It puts you in the same position as an Athiest who is opposed to abortion and genocide and all other manner of behaviour considered evil by the Judeo-Christian moral code. You have adopted a moral system but not the basis for the moral system. If there is no God then morality is simply whatever we deem it to be according to our whims, our likes and dislikes. If there is no God we, and everything else, are simply dust in the wind.

Even beyond that, our thoughts are meaningless too, including the thoughts expressed in this exchange. That is because, from a materialists worldview, our thoughts are, as C.S. Lewis says, “simply the epiphenomenon which accompanies chemical or electrical events in a cortex which is itself the by-product of a blind evolutionary process.” Dust can't reason, dust can't truly love...or hate, it can only respond to blind stimulus.

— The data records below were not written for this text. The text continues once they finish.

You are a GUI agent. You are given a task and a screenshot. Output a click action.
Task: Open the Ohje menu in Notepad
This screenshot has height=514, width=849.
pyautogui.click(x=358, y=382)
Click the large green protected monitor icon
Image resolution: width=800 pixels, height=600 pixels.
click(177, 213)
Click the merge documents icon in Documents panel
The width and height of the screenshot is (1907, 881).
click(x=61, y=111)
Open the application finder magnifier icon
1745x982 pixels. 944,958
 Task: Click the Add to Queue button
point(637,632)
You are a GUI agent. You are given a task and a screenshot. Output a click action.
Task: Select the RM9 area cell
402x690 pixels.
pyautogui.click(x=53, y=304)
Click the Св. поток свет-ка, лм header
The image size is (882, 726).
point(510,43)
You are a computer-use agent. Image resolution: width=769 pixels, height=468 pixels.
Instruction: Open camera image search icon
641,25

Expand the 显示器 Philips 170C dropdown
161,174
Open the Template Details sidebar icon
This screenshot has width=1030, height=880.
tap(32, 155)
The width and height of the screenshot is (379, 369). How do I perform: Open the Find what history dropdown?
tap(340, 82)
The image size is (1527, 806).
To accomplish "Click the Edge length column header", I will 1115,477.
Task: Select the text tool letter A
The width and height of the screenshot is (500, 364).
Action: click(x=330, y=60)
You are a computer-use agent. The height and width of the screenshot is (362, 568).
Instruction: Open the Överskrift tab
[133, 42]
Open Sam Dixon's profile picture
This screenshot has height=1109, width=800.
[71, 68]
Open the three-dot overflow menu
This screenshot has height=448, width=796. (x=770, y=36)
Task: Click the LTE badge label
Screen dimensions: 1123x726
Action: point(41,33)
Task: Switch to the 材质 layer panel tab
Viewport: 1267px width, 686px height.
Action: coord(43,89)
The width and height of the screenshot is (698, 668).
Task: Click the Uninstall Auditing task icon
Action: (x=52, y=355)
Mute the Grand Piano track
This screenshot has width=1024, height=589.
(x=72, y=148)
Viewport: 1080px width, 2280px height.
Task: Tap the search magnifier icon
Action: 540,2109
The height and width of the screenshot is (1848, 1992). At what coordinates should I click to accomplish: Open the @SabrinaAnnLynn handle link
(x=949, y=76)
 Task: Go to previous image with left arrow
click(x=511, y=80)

I recognize that you are an agnostic and therefore not sure about God's existence, I am just giving you the scenario if your doubts are valid. In my view agnostics want to cover all the bases, doubt of God, but retainment of the moral code based on God. I am glad they do that, as I am glad for those Athiests that retain the Judeo-Christian moral code, but unfortunately their house is built on sand.

22 posted on 05/15/2008 8:21:30 PM PDT by HerrBlucher (Asked on his deathbed why he was reading the bible, WC Fields replied "I'm looking for loopholes.")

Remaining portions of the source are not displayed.